In fairness, ICE was never intended to provide absolute prioritisation (despite some teams using it that way) but rather to support relative prioritisation between competing ideas.
Other rubrics are important to bring needed context to ICE scoring.
We can plot out a 2x2 of Impact vs Risk, where we define Risk as:
Risk = 1 / Confidence x Ease
ICE correctly discourages product and growth teams from scheduling work that is low impact, low confidence and low ease (Avoid).
ICE also correctly encourages teams to schedule work with high impact, confidence and ease (Quick Wins).
The challenge with ICE is in determining the relative prioritisation of high risk, high impact work (Big Bets) and low impact, low risk work (Caution).
I name that bottom quadrant ‘Caution’ because many teams default to doing lots of work in this area naturally (and ICE can reinforce that), yet it’s often work that barely moves the needle on our growth objectives.

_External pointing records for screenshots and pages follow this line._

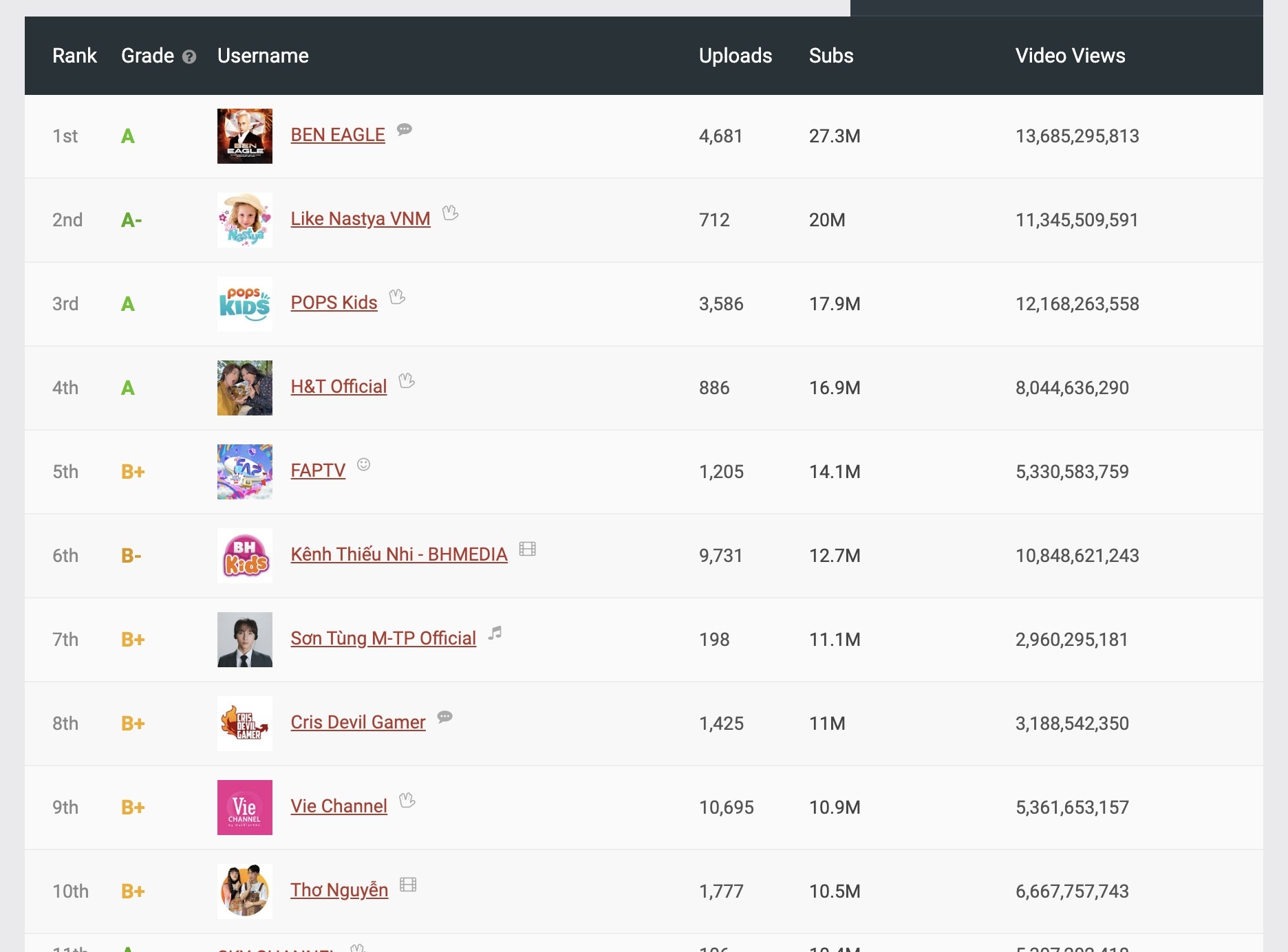The image size is (1288, 952).
Task: Click the chat bubble icon beside Cris Devil Gamer
Action: click(445, 717)
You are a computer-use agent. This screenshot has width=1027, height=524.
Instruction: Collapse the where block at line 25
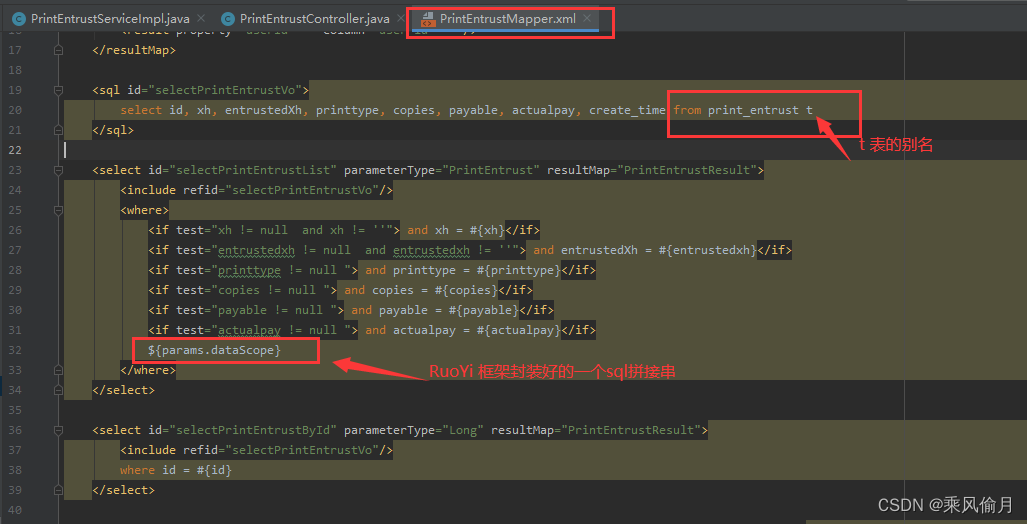pos(58,210)
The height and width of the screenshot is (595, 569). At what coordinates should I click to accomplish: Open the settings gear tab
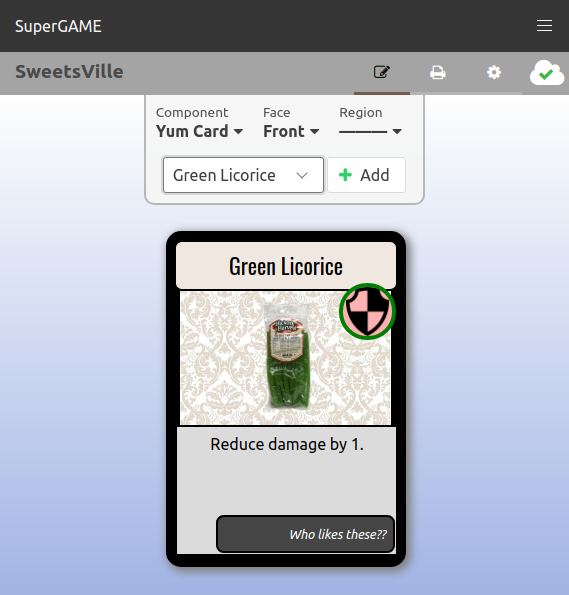tap(494, 72)
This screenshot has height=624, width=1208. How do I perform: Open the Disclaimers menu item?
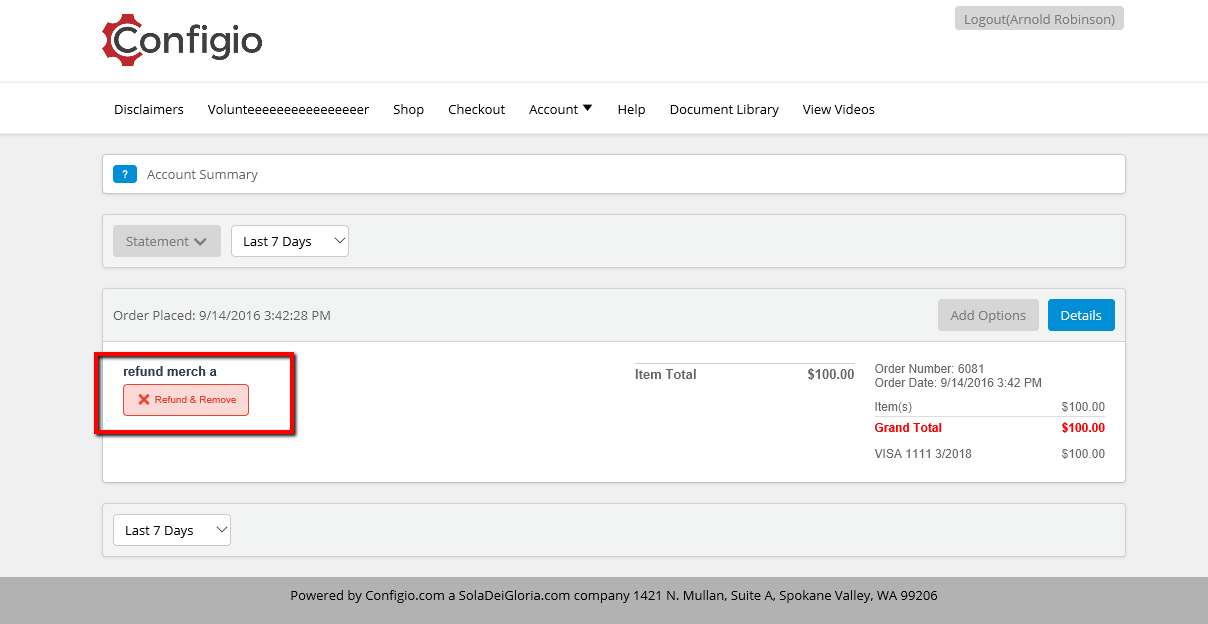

I am not advocating that no work happen here in the Caution quadrant. In fact, being intentional here is where teams can get a fast rate of learning and amass compound gains (optimisation, doubling down).
But, once the quick wins are out of the way, focusing only here is a trap because the bets that can meaningfully change your growth trajectory get ignored.
So, I encourage teams to exercise caution.
Because ICE actively discourages teams from taking big bets.
Utilising techniques such as weighted confidence scores is a good idea for many reasons, but it doesn’t actually help with this problem. In most situations, it amplifies it.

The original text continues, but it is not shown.